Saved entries
▶

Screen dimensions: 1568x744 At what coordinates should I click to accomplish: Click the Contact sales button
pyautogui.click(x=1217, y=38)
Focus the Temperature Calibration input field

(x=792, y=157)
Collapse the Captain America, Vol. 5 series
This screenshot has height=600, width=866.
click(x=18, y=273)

◀

# [Work to complete]
Your answer should be an exact transcription of the data above.

# [Reply]
Screen dimensions: 1568x744 At what coordinates should I click to accomplish: Click the Contact sales button
pyautogui.click(x=1217, y=38)
Focus the Temperature Calibration input field

(x=792, y=157)
Collapse the Captain America, Vol. 5 series
This screenshot has height=600, width=866.
click(x=18, y=273)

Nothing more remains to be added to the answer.